Geography was one of my favorite subjects in school so naturally I wanted to incorporate that into our homeschool. For some reason, I loved looking at maps and learning about other places, but not all of our kids had the same curiosity about it. I wanted to make Social Studies fun through experience so I decided we’d learn about other countries by getting the kids involved.
I’d decide on the country we were going to study and cut out pictures from old magazines like National Geographic and learn about the terrain and people, their basic way of life; superstitions, culture, beliefs, climate, population, and economy (fishing, manufacturing, etc.). Then I’d suspend all other subjects for the day unless they somehow fit into the country we were learning about. I’d then continue it into mealtime and proclaim it “International Night” to expose our family to that specific country’s cuisine.

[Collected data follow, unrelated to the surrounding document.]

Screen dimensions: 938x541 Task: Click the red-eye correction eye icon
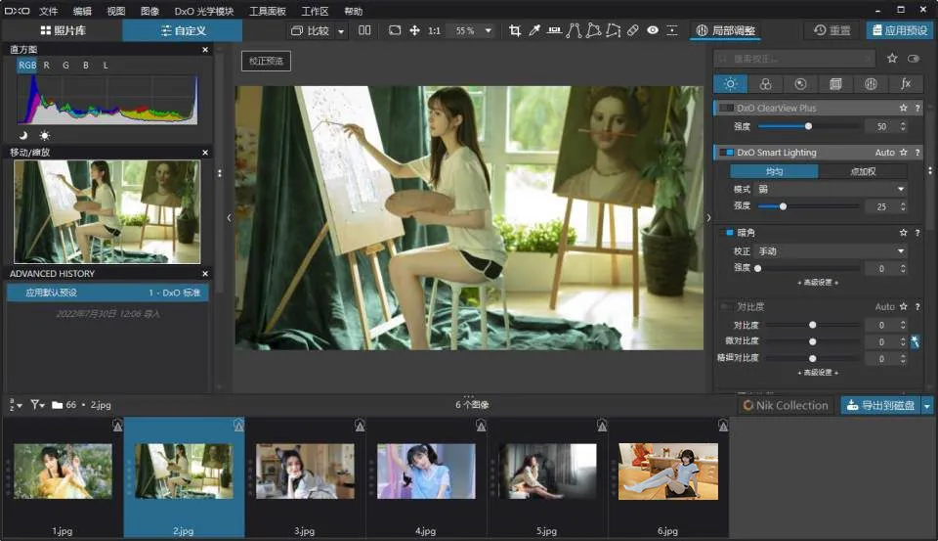coord(652,30)
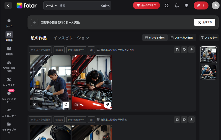This screenshot has width=221, height=140.
Task: Click the gift box icon
Action: point(186,5)
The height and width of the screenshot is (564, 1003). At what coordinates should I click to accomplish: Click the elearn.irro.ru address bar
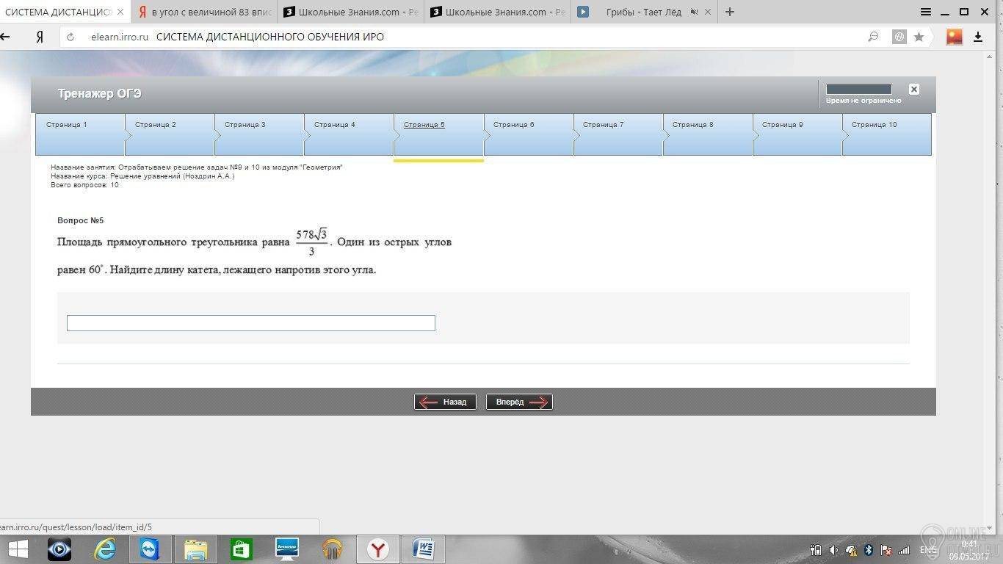[x=470, y=37]
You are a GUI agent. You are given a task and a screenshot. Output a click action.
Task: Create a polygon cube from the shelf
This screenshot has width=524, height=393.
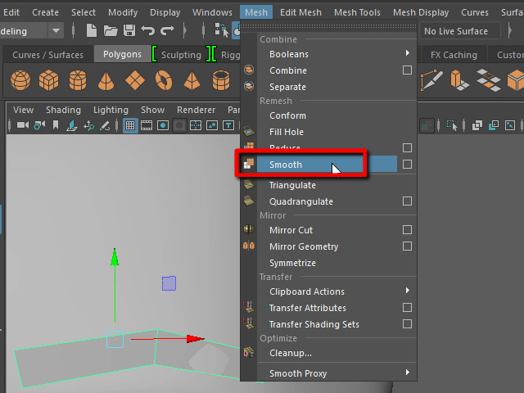(48, 81)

When we studied Switzerland, for example, we learned about the capital city, looked at pictures of the Alps, read about life in the mountains, learned about their neutral role in WWII, and appreciated the beauty and hazards of the climate there. When mealtime came, they’d learned Switzerland was also known for its varied flavors of cheeses. So, I served a wheel of cheese wedges made in Switzerland that was available at the local grocery store. Each small triangular wedge was individually wrapped in foil with the name of the cheese on it. I’d announce the kind of cheese it was and cut it into small bits so each of us could have a taste. Some were wonderful! However, the kids were quick to make a distasteful face at others which only added to the fun.
For Norway, we learned about the fiords, fishing, and the gorgeous terrain. When someone asked if Norwegian Elkhounds came from there, we found out. We learned about traditions and at mealtime, we ate “kippers” and crackers and laughed at the funny comments about the fish staring at us.

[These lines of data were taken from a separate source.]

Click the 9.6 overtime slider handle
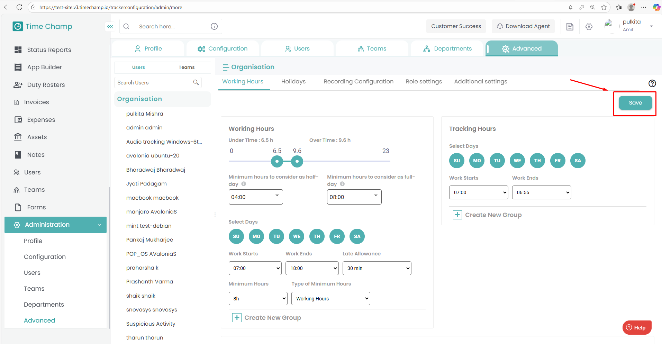 click(297, 161)
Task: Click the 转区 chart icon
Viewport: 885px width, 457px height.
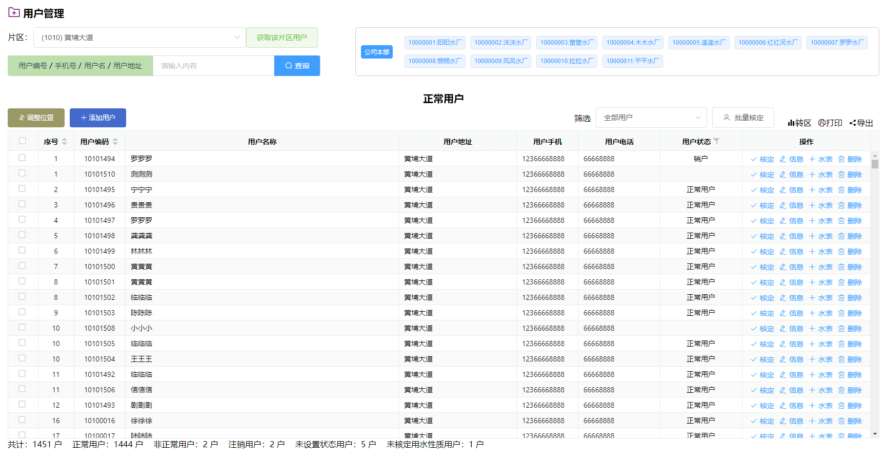Action: click(791, 123)
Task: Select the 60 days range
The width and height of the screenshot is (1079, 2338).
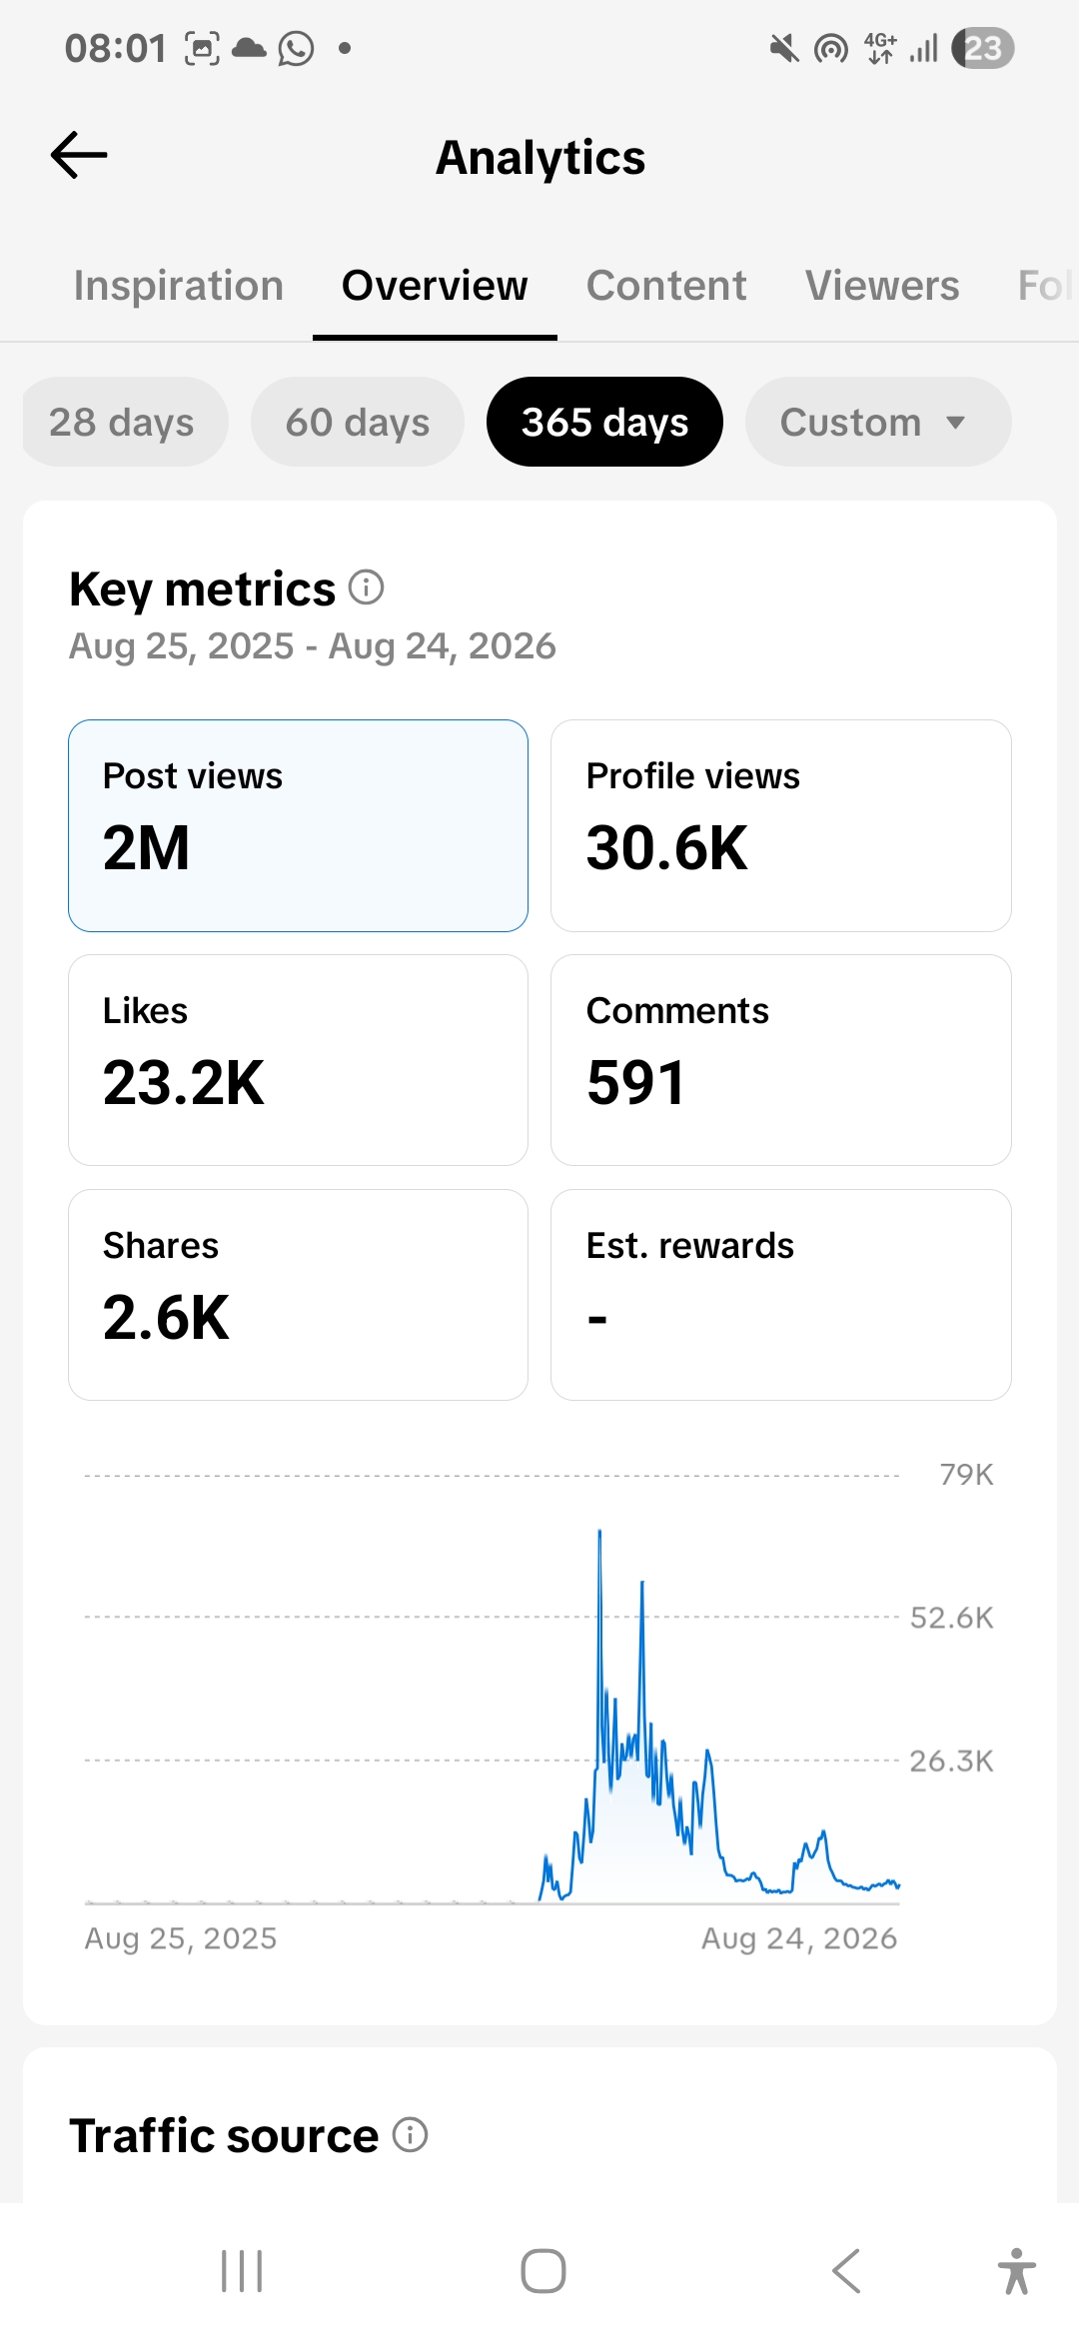Action: 358,422
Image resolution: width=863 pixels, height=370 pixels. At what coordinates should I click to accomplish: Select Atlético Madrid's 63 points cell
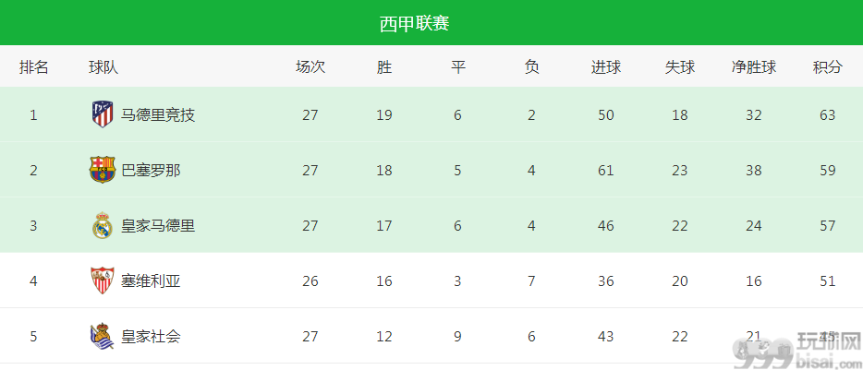tap(827, 115)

In our study of Germany, of course the tragedy of WWII and the holocaust needed to be included. However, not wanting to leave such extreme sadness in their thoughts, we also discussed German Shepherds and the lack of speed limits on the autobahn, the German highway. The kids learned how to count to ten in German, and included in our meal was “spatzel”, a type of dumpling my German grandmother made me as a child.

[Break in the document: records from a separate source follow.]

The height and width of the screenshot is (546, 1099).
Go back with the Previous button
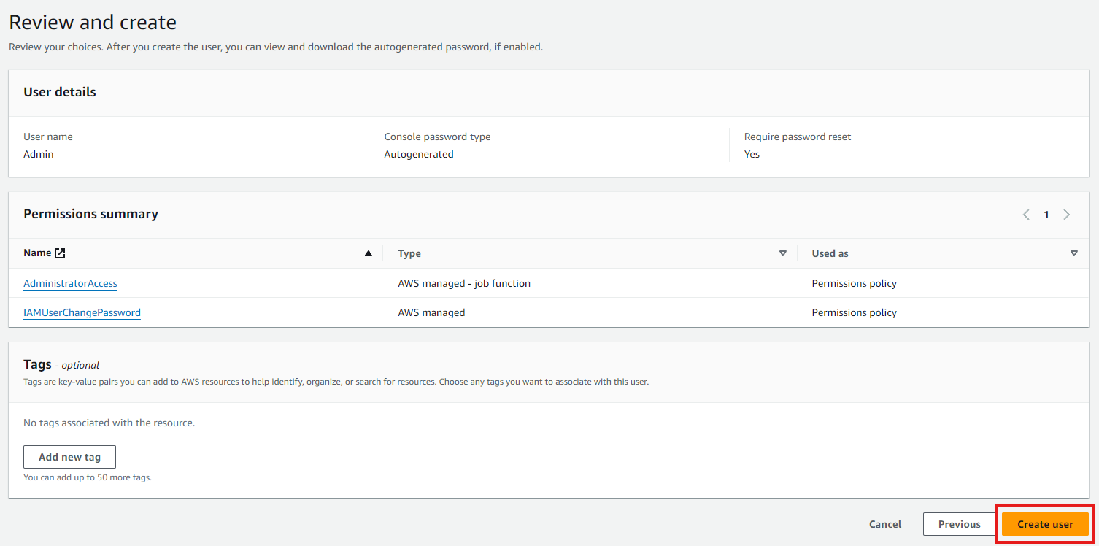[x=959, y=524]
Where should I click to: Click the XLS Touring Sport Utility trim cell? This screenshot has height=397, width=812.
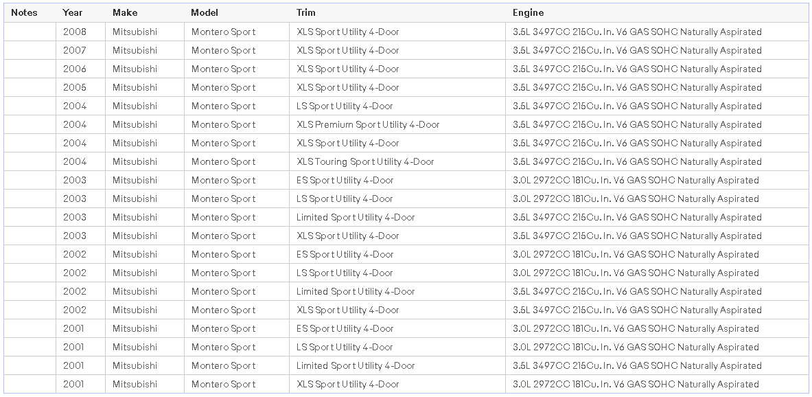click(x=365, y=161)
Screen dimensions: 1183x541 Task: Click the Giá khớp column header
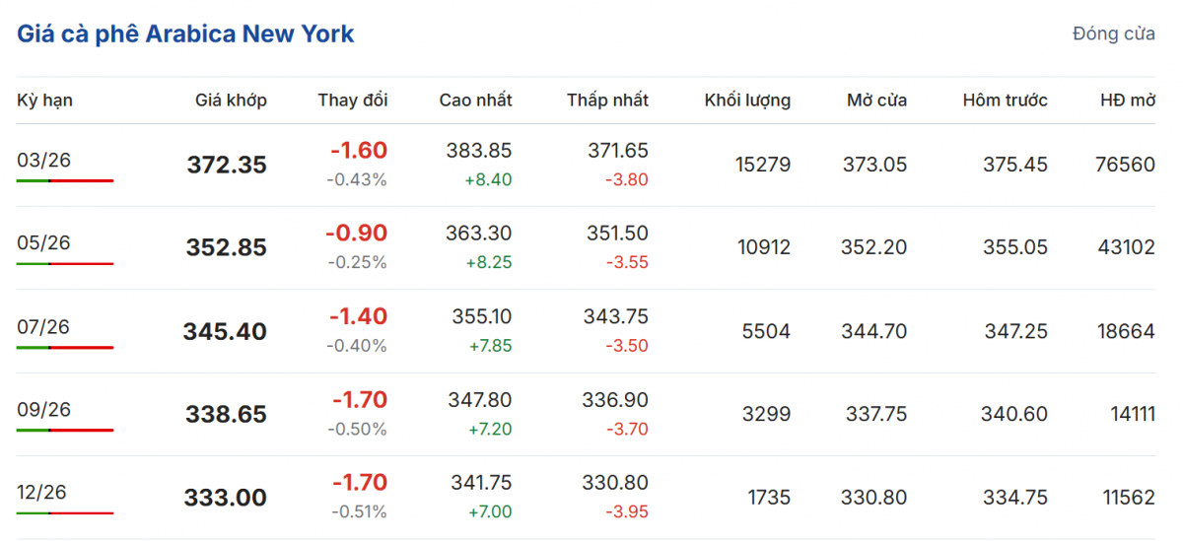[x=231, y=101]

Italy included beautiful scenery of the countryside, winemaking, pictures of infamous statues, paintings, and architecture, and an introduction to composers. Of course, we couldn’t study Italy without eating pasta.
Whatever country we discussed, I always used maps and globes. Actually seeing where a place was located was extremely important because the culture was almost always dependent on its borders and climate. Terrain was also crucial whether it was mountainous, desert, or tropical, while shorelines meant a source of marine life for food or trade.
Our family had the privilege of traveling the world through study while learning some wonderfully informative things, but the best part was we had a ‘tastefully’ great time doing it together!